Mondo Enoico

I nuovi vitigni resistenti hanno un elevato grado di maturazione

Emerse le prime indicazioni dal progetto ValorinVitis nei Colli Piacentini. Confrontati Soreli, UD 31-103, Sauvignon Rytos e Cabernet Eidos. Anticipata la maturazione per tutti tranne per il Sauvignon Rytos che ha mostrato anche un buon potenziale produttivo

11 ottobre 2019 | T N

Nel 2019 il gruppo di ricerca ValorinVitis ha effettuato una prima valutazione della performance vegetativa e produttiva degli ibridi resistenti nella raccolta presso il vigneto sperimentale di Vicobarone. Sebbene il vigneto presenti le caratteristiche tipiche di un impianto nel primo anno di produzione (bassa crescita dei germogli, limitata crescita delle bacche e ridotte dimensioni dei grappoli), le misurazioni effettuate possono offrire un utile quadro preliminare dell'attitudine dei vari genotipi in prova per la coltivazione nell'area dei Colli Piacentini.

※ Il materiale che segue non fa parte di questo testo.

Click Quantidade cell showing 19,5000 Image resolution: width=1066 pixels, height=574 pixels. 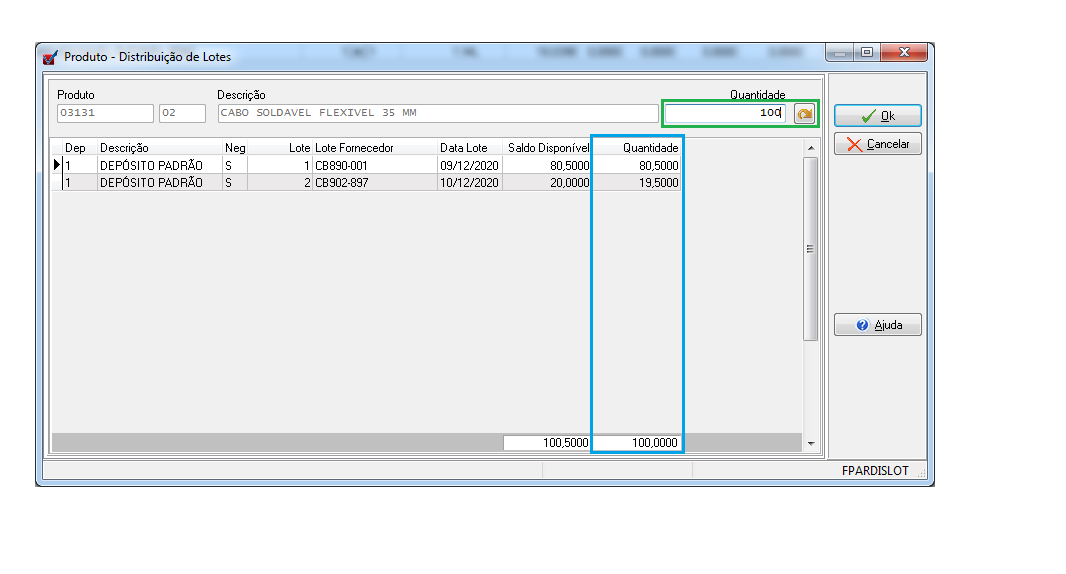tap(638, 183)
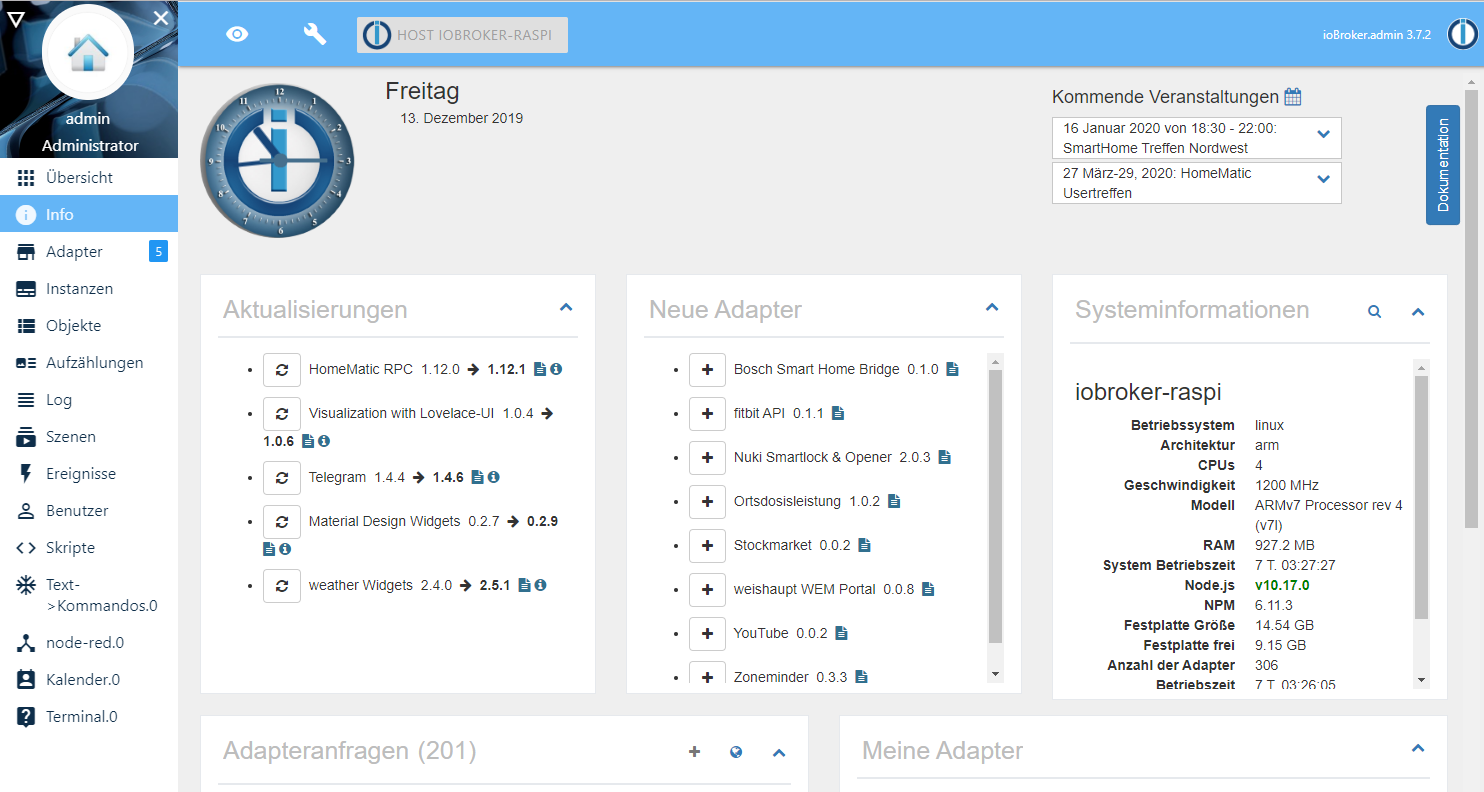Open readme document for Nuki Smartlock adapter
The image size is (1484, 792).
click(x=944, y=457)
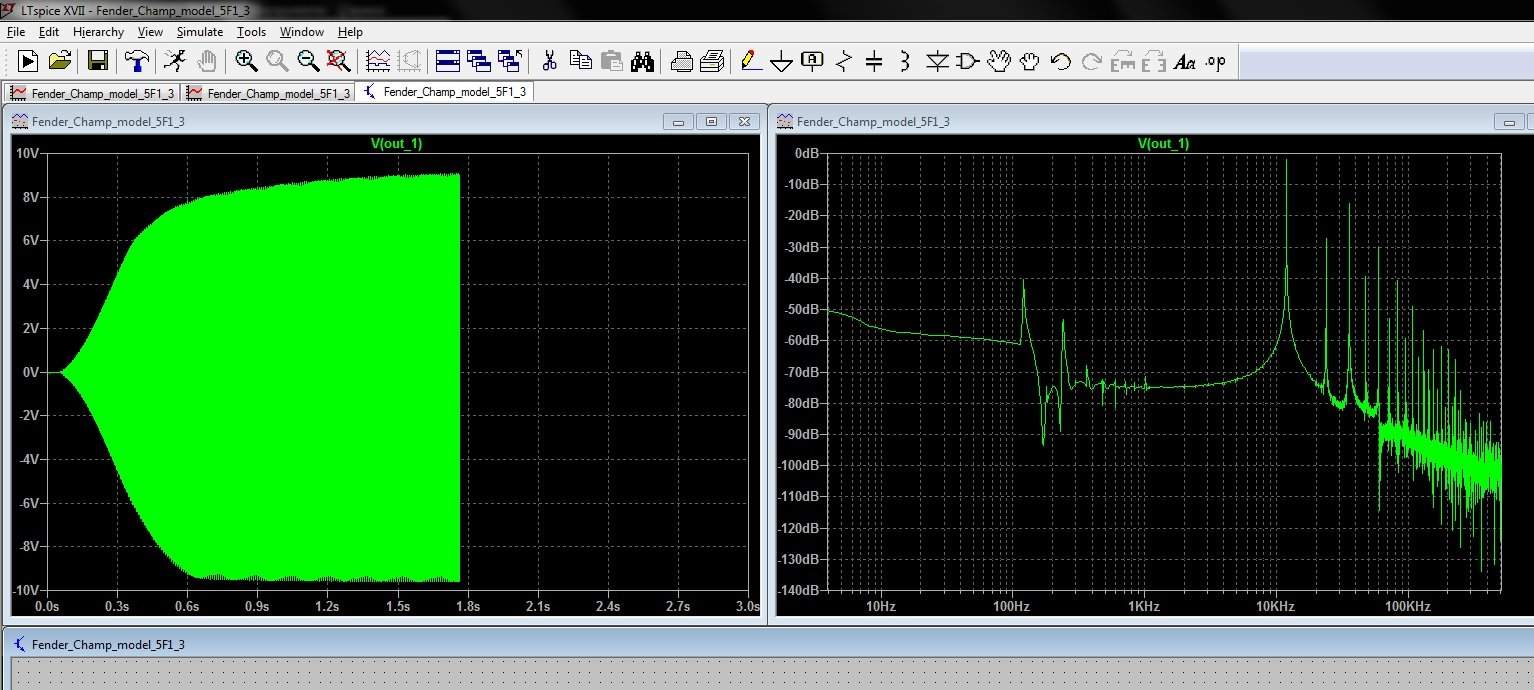This screenshot has width=1534, height=690.
Task: Switch to the schematic Fender_Champ_model_5F1_3 tab
Action: (445, 92)
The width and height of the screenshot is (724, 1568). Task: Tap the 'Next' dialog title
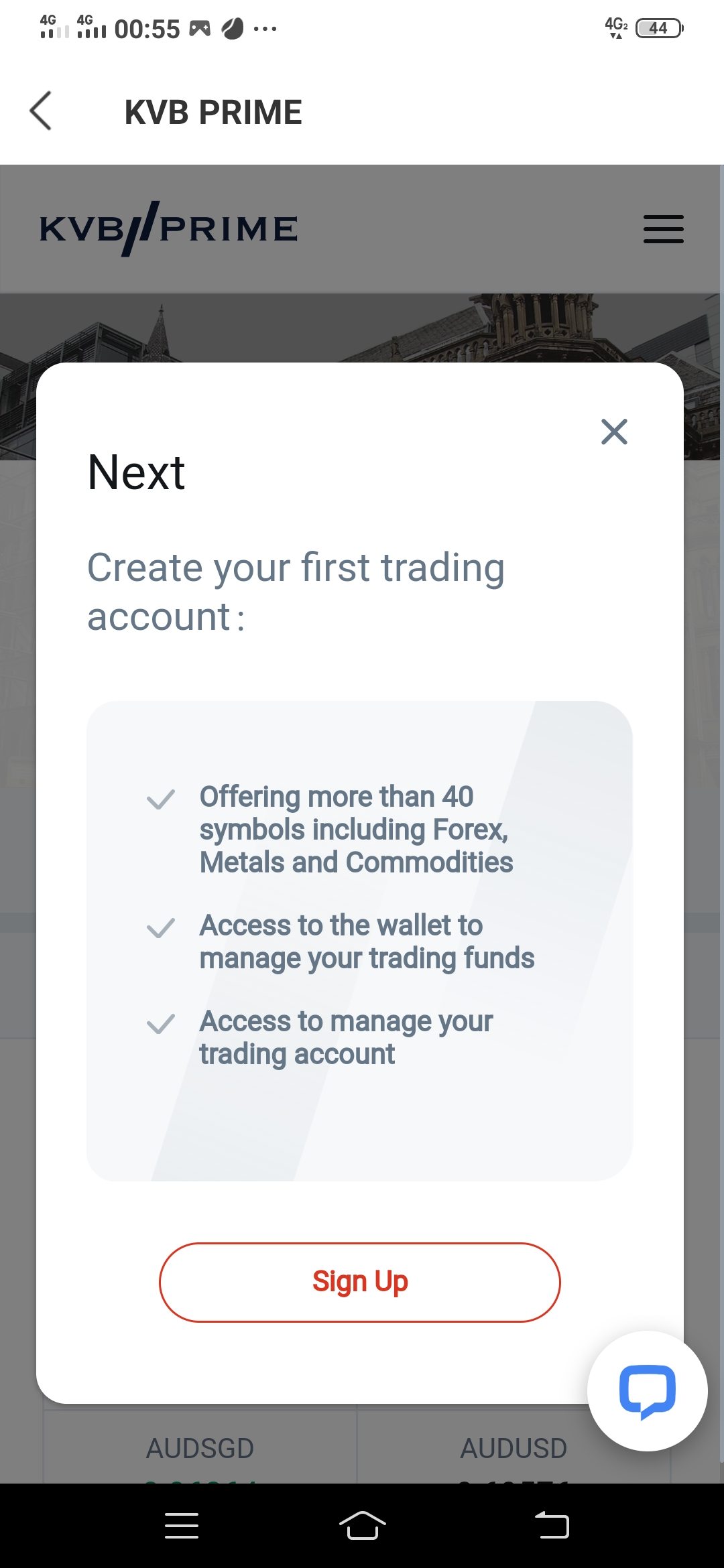(136, 472)
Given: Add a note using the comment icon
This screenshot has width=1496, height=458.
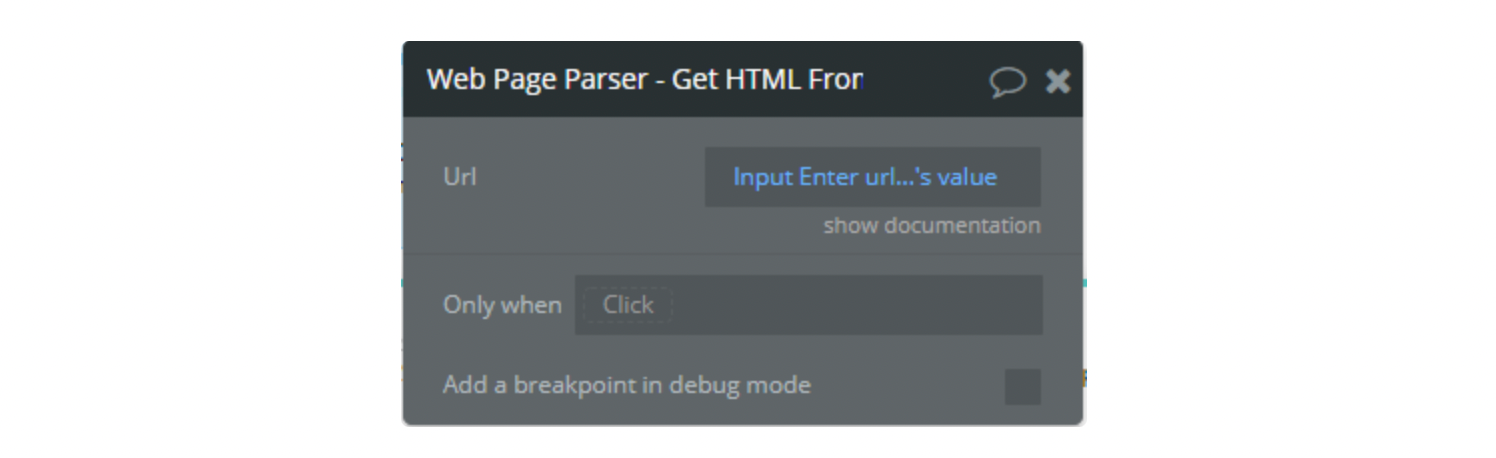Looking at the screenshot, I should pyautogui.click(x=1008, y=82).
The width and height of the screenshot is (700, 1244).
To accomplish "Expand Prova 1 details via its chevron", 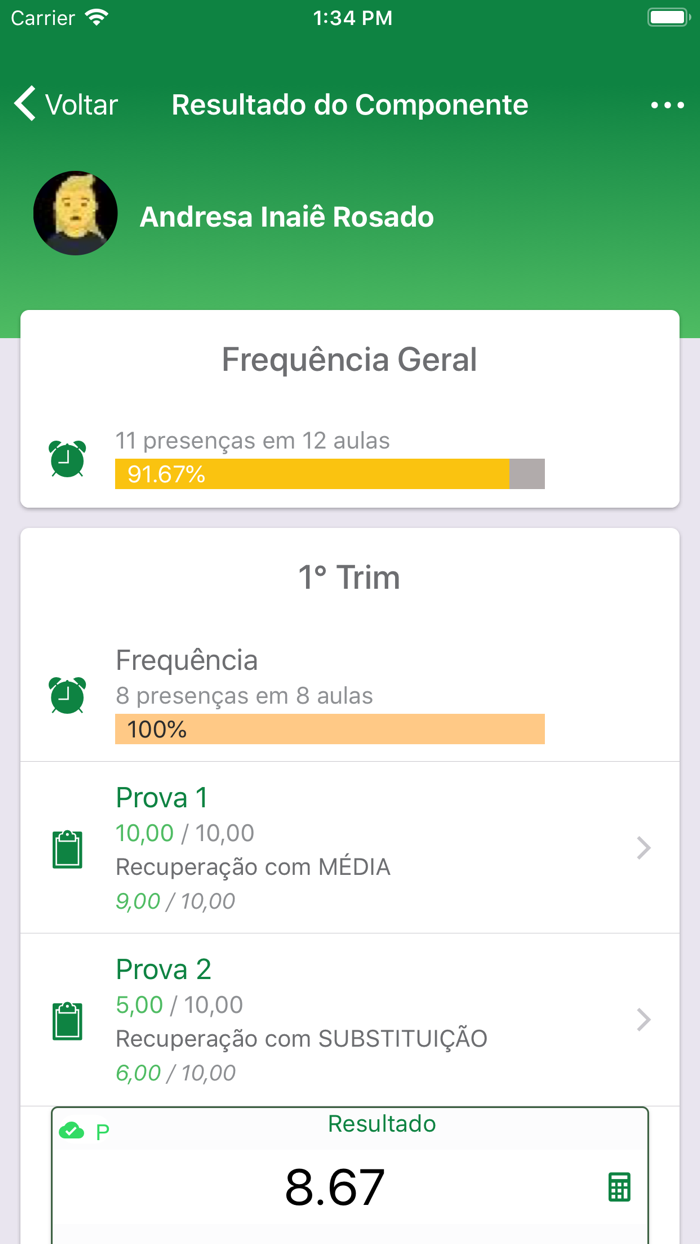I will pos(643,848).
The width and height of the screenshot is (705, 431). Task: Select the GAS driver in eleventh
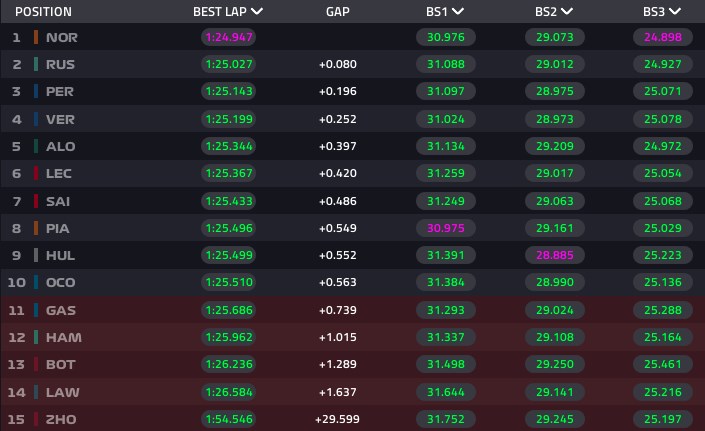61,310
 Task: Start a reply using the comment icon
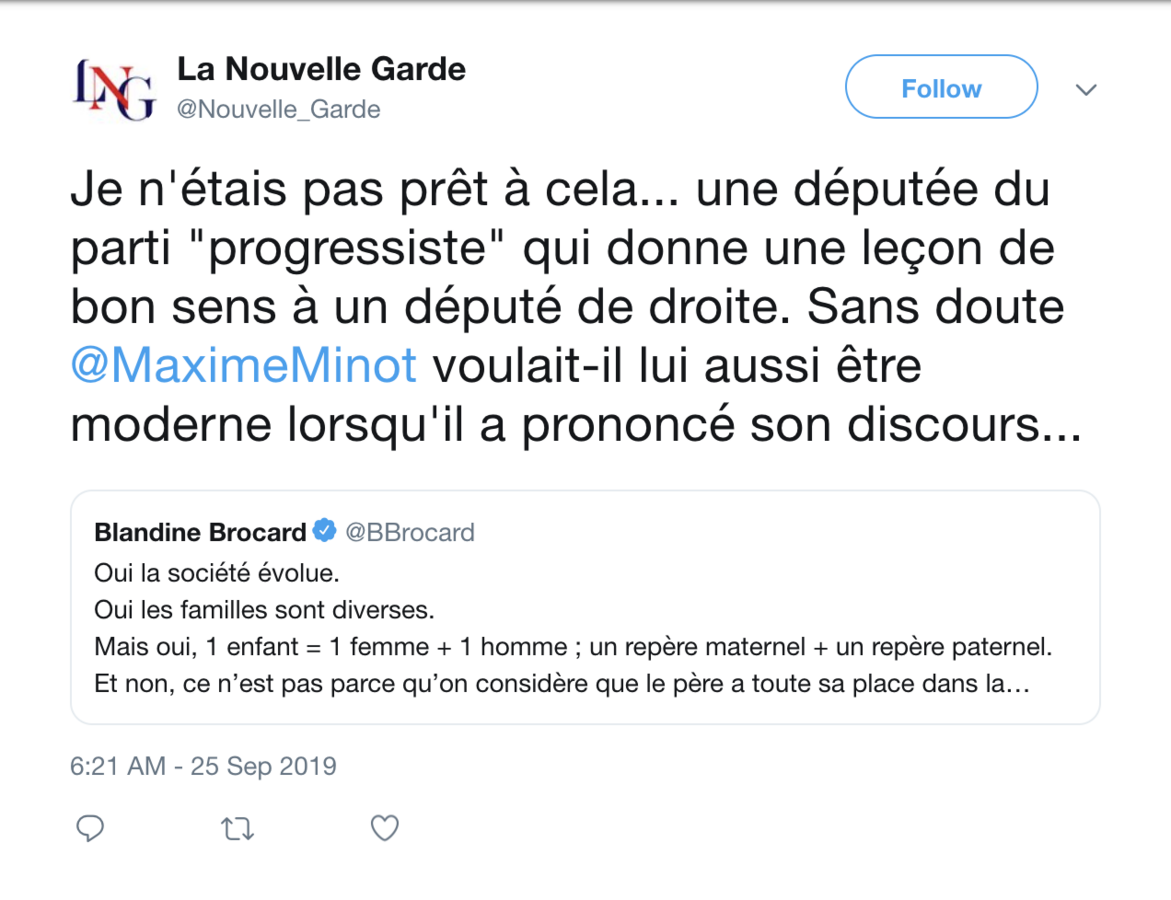[91, 828]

Tutte le viti della collezione hanno mostrato un'ottima fertilità media delle gemme di oltre 1,5 infiorescenze per gemma. Il Soreli (incrocio Friulano x 20-3) è risultata la varietà bianca più produttiva (3,18 kg/vite) e l'UD 31-103 (incrocio Merlot x 20-3) ha mostrato il più alto livello di produzione tra le varietà rosse (2,13 kg/vite). Questi livelli di produzione sono il risultato di un elevato numero di grappoli per vite combinato con una piccola dimensione dei grappoli (31 grappoli/vite per 104 g di peso medio dei grappoli per Soreli, e 35 grappoli/vite per 61 g di peso medio dei grappoli per UD 31-103). Anche le varietà meno produttive (UD 72-096 e Merlot Khorus con 1,28 kg/vite) hanno mostrato un elevato numero di grappoli per vite (mai inferiore a 22), ma con scarsa crescita delle bacche. Questo suggerisce che, una volta che il vigneto ha raggiunto la piena maturità, tutte le viti in esame potrebbero raggiungere alti livelli di produzione.

L'andamento della maturazione delle viti resistenti è stato molto più precoce di quello dei vitigni autoctoni più diffusi nella zona dei Colli Piacentini. Il 19 agosto tutte le uve bianche hanno avuto un'acidità titolabile inferiore a 5 g/L e una concentrazione in solidi solubili superiore a 20 ° Brix. Unica eccezione è stato il Sauvignon Rytos (incrocio Sauvignon blanc x Bianca), che ha mostrato un notevole ritardo di maturazione rispetto agli altri vitigni in raccolta (acidità di oltre 6 g/L fino al 2 settembre), ma comunque in anticipo rispetto alle altre varietà bianche comunemente utilizzate sul territorio. Anche le varietà rosse hanno mostrato un elevato grado di maturazione. La concentrazione di solidi solubili in tutte le varietà in esame era già superiore a 22° Brix dal 19 agosto, con l'unica eccezione del Cabernet Eidos (incrocio Cabernet Sauvignon x Bianca), che è stato leggermente più tardivo degli altri.

Sebbene la maturazione degli ibridi resistenti dovrà essere rivalutata quando il vigneto raggiungerà la piena maturità vegetativa e produttiva, i primi dati raccolti nel 2019 suggeriscono che tra le uve bianche in esame il Sauvignon Rytos è quello che potrebbe essere più interessante nella zona dei Colli Piacentini, grazie al suo buon potenziale produttivo e alla dinamica di maturazione delle uve.